Cost Effective Deployment of DeepSeek R1 with Intel® Xeon® 6 CPU on SGLang

IntelAI · ‎07-21-2025

The impressive performance of DeepSeek R1 marked the rise of giant Mixture of Experts (MoE) models in large language models (LLM). However, new deployment challenges have arisen due to its massive model size and unique architecture. Significant memory requirements normally require 8x or even 16x high-end AI accelerators.

Intel PyTorch and the SGLang Team have contributed to the CPU backend for SGLang for the past few months. We proposed a high-performance CPU-only solution using the Intel® Xeon® 6 Processor at a fraction of the cost. We’ll explain the technical details of achieving high efficiency for deploying DeepSeek on a single node with Intel Xeon 6 processors.

Highlights:

SGLang now supports native CPU backend on Intel® Xeon® processors with Intel® Advanced Matrix Extensions (Intel® AMX).
Supports BF16, INT8, and FP8 for Dense FFNs and Sparse FFNs (MoE).
Achieves a 6-14x speedup for TTFT and a 2-4x for TPOT vs. llama.cpp.
Realizes 85% memory bandwidth efficiency with highly optimized MoE kernels.
Multi-Numa Parallelism via Tensor Parallelism (TP).

A CPU Optimization Strategy

In this article, we discuss the technical details of kernel-level optimization, including task partition strategy, memory access efficiency, and effective utilization of Intel® AMX for highly optimized GEMM implementations.

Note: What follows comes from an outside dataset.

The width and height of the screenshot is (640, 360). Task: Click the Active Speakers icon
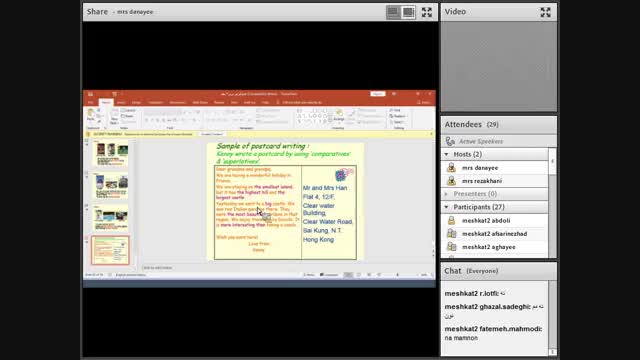[x=450, y=141]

To begin, we will focus on 4 performance hotspots:

Extend Attention and Decode Attention, which are backends for RadixAttention of SGLang.
MoE, which contributes to the majority of weights in DeepSeek R1.
FP8 GEMM in which we utilized an emulated approach on an existing x86 platform without native FP8 support.

1. Extend Attention

We implemented a native C++ backend with Intel® AMX based on the interface of RadixAttention, which consists of two major components: a) Extend Attention that handles the prefill phase for Multi-Head Attention (MHA); b) Decode Attention for the decoding phase. Taking GPU kernels as a reference, we mapped the flash attention algorithm to CPU intrinsics, as illustrated in Fig. 1 below:

Fig. 1: Flash Attention in Prefilling Phase

To remove redundant computations, SGLang divides the query sequence into two parts: a) prefix – a historical sequence in which attention is a rectangle; b) extend – a newly added prompt in which attention is a lower triangle. The CPU kernel exactly maps to the Flash Attention V2 algorithm, and we carefully chose the block size for the Query sequence and KV sequence to make sure that the immediate values of attention Si and momentums Mi, S* fit in L1/L2 cache. Intel AMX computes the GEMM parts, and Intel® AVX-512 computes the Block Pointwise OPs. Because Intel AMX does the accumulation in FP32 (for example, A: BF16; B: BF16; C: FP32), we fused data type conversion with the momentum updates, keeping Si in FP32, which is the result of 1st GEMM and S∆ in BF16, which is the input for 2nd GEMM, reducing the rounding error to a minimal level while achieving high computation efficiency.

2. Decode Attention

Decoding faces more pressure on parallelization than prefilling because the query sequence length is reduced to one. Specifically, in Multi-Head Attention, we can parallel the kernel on dimensions of [Batches, Heads, qBlocks], which will be simplified to [1, Heads, 1] for single request decoding, leading to insufficient parallelism. We implemented a Flash Decoding algorithm that chunks the KV sequence into multiple splits to increase the degree of parallelism, as shown in Fig. 2. The implementation takes two phases to complete: first, compute attention for each of the KV splits; then reduce the immediate results from all splits to the final output.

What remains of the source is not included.